Kunjungan Presiden Jokowi ke Jerman beberapa waktu lalu kini perlu dikonkretkan lewat kerja sama dengan perusahaan terkemuka. Bentuk kerja sama itu terkait alih teknologi pembangkitan energi dan teknologi logistik kelautan dari Jerman yang selama ini unggul. Kerja sama seperti itu tentunya melibatkan pengembangan SDM.

Saatnya Indonesia mencontoh Jerman terkait pendidikan kejuruan dan penyelenggaraan balai latihan kerja untuk menopang sektor industri. Model pendidikan kejuruan di Jerman yakni duales system telah sukses dan menjadi model ideal dunia.
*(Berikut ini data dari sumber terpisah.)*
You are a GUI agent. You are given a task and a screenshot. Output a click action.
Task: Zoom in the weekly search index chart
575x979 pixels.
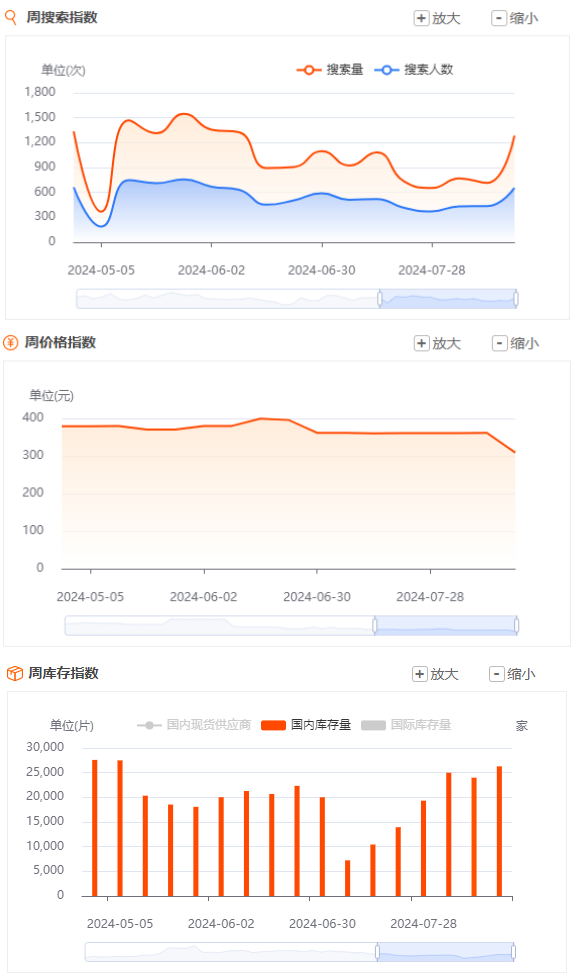(437, 18)
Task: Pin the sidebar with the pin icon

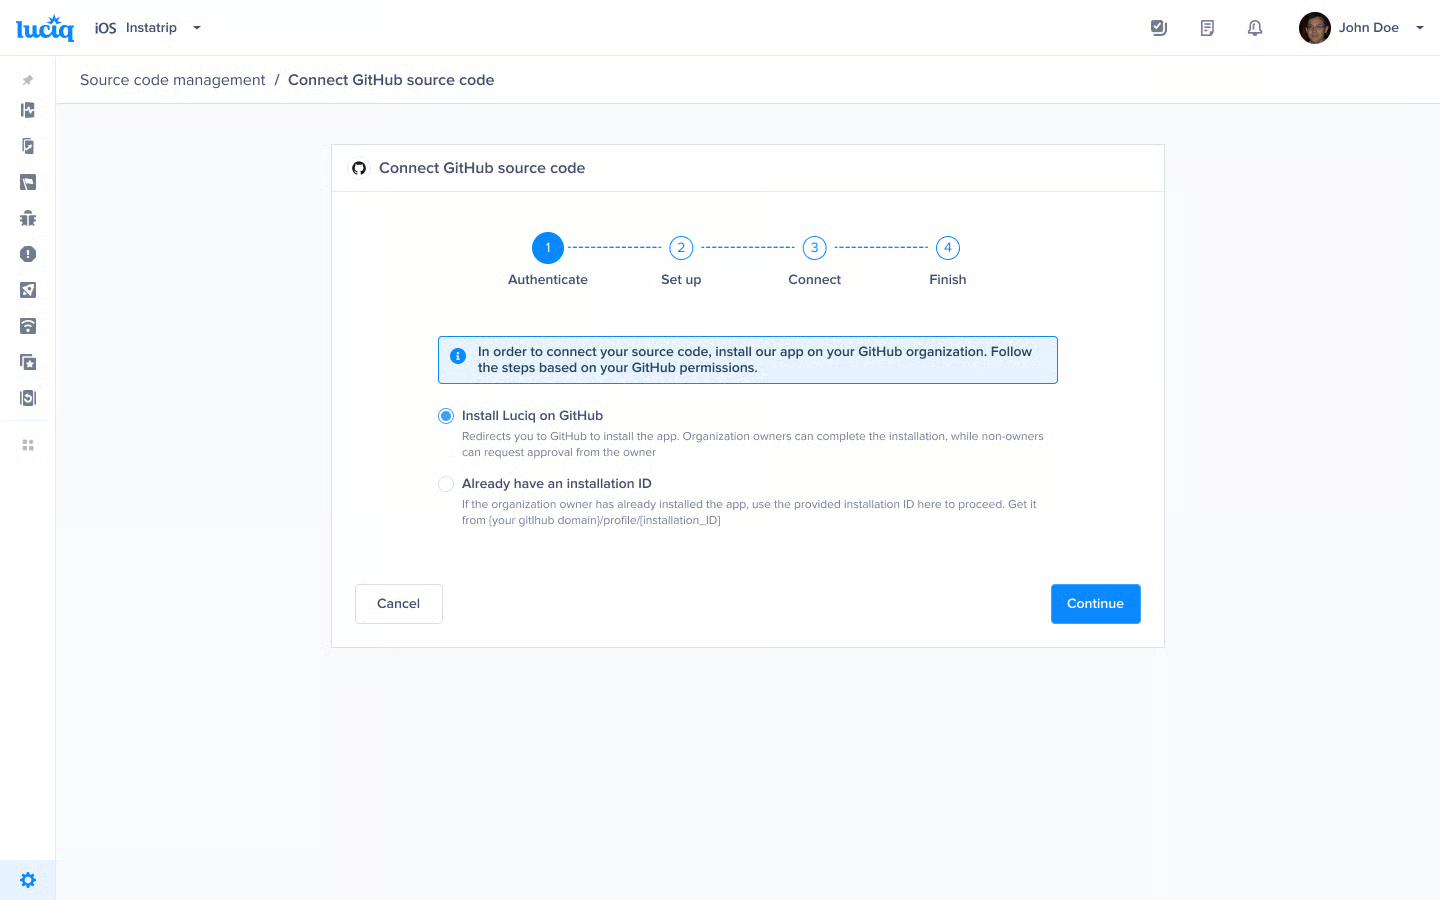Action: pos(28,80)
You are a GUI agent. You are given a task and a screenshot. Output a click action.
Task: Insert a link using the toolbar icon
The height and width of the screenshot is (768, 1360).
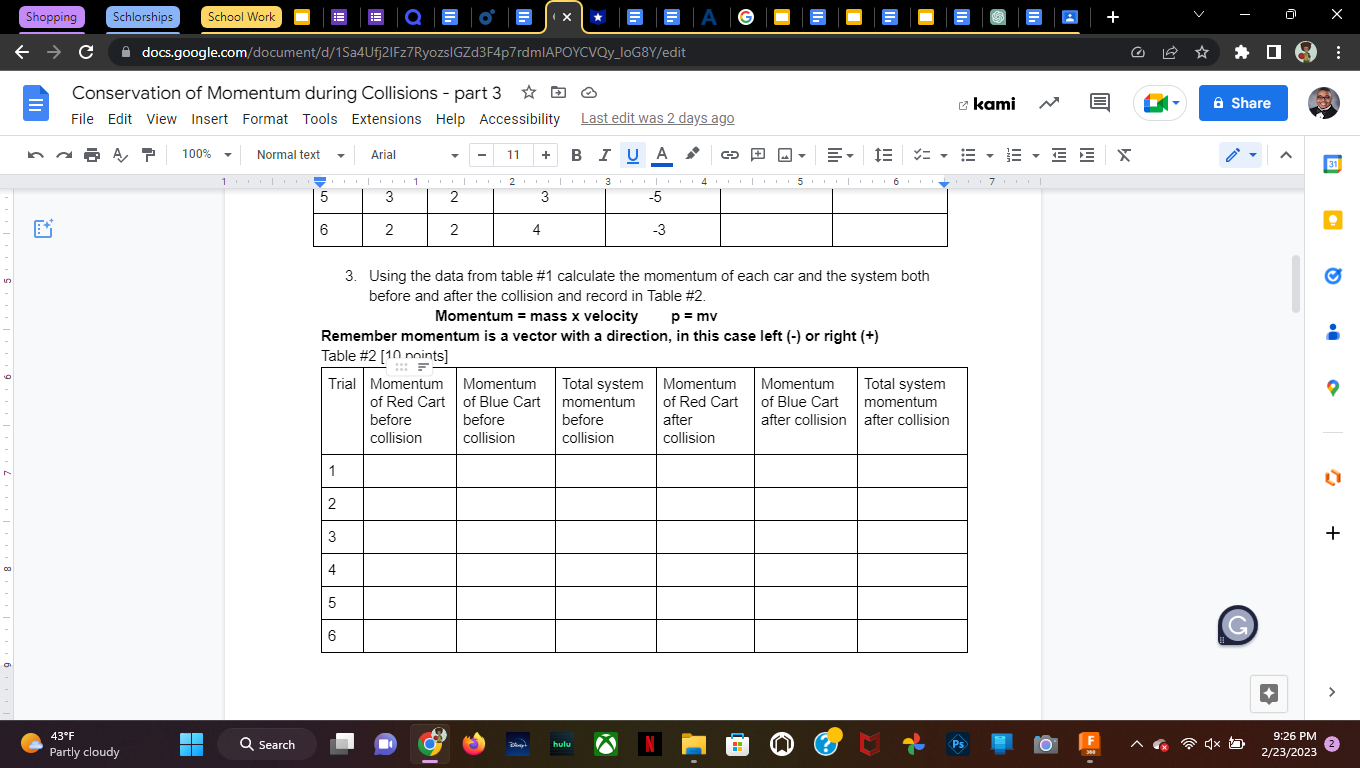(729, 155)
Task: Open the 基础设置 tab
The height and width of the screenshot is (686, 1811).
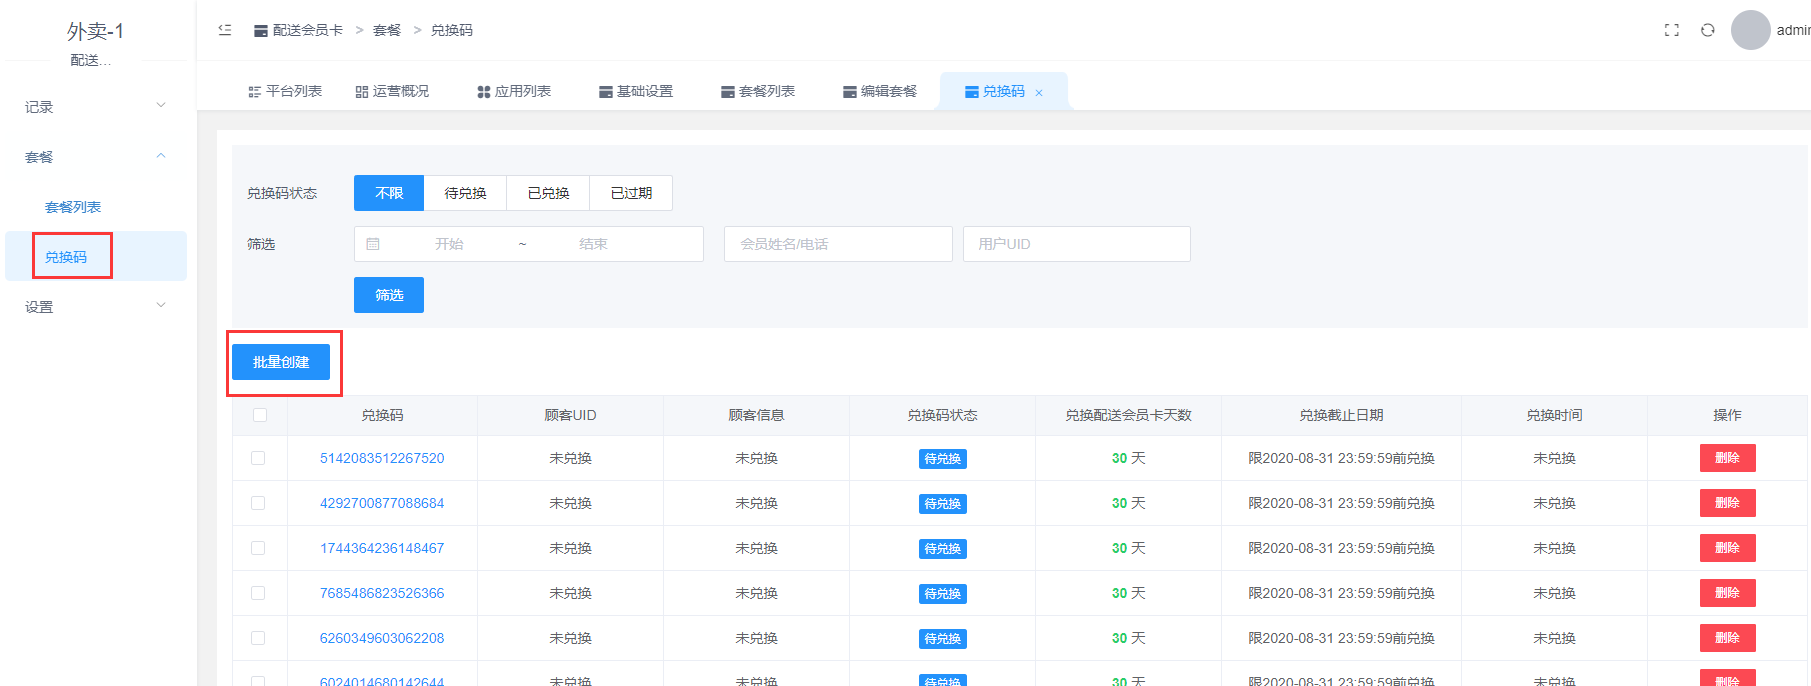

Sangat tepat agenda Presiden Jokowi yang meninjau pusat pendidikan keterampilan di Siemenstadt. Hal itu bisa dijadikan acuan bagi kementerian pendidikan dan kementerian ketenagakerjaan.

“Dual System”

Negara UE sedang menerapkan pendidikan kejuruan dengan sistem mutakhir untuk mengatasi pengangguran kaum muda. Jerman tidak pernah didera masalah pengangguran yang hebat karena memiliki sistem pendidikan kejuruan bernama duale ausbildung. Atau di kalangan internasional disebut sebagai duales system.

Pada prinsipnya, dalam sistem tersebut para siswa langsung belajar praktik di perusahaan. Pelajaran teori di sekolah dan praktik kerja di perusahaan mendapat bobot sama. Contoh, perusahaan otomotif Volkswagen telah sukses merekrut ribuan calon tenaga kerja dari seluruh dunia untuk mengikuti duales system pendidikan. Hingga kini Volkswagen giat menerapkan sistem itu di semua cabangnya negara lain.

Sejak 2012, Menteri Pendidikan Jerman Annette Shavan menandatangani kerja sama dengan berbagai negara untuk mengadopsi sistem tersebut. Kerja sama itu menjadikan ribuan pemuda ikut serta dalam program pertukaran magang. Di negara-negara mitra akan dibangun 30 jaringan pendidikan kejuruan regional.

Target kerja sama tadi sampai tahun 2020 diharapkan 80 persen anak muda UE bisa mendapat pekerjaan yang layak dan sesuai dengan kebutuhan dunia industri di sana. Mestinya Indonesia juga tidak ketinggalan dengan hal tersebut. Perlu kerja sama baik oleh pemerintah maupun konsultan pendidikan internasional di Indonesia.

Jerman juga sangat terbuka dalam ketenagakerjaan. Ada kebijakan unik untuk mengundang pekerja asing ke Jerman dengan cara pengakuan ijazah di bidang pekerjaan tertentu. Juga dengan adanya undang-undang yang memberikan insentif kepada tenaga kerja asing berkualifikasi dari negara-negara non-UE.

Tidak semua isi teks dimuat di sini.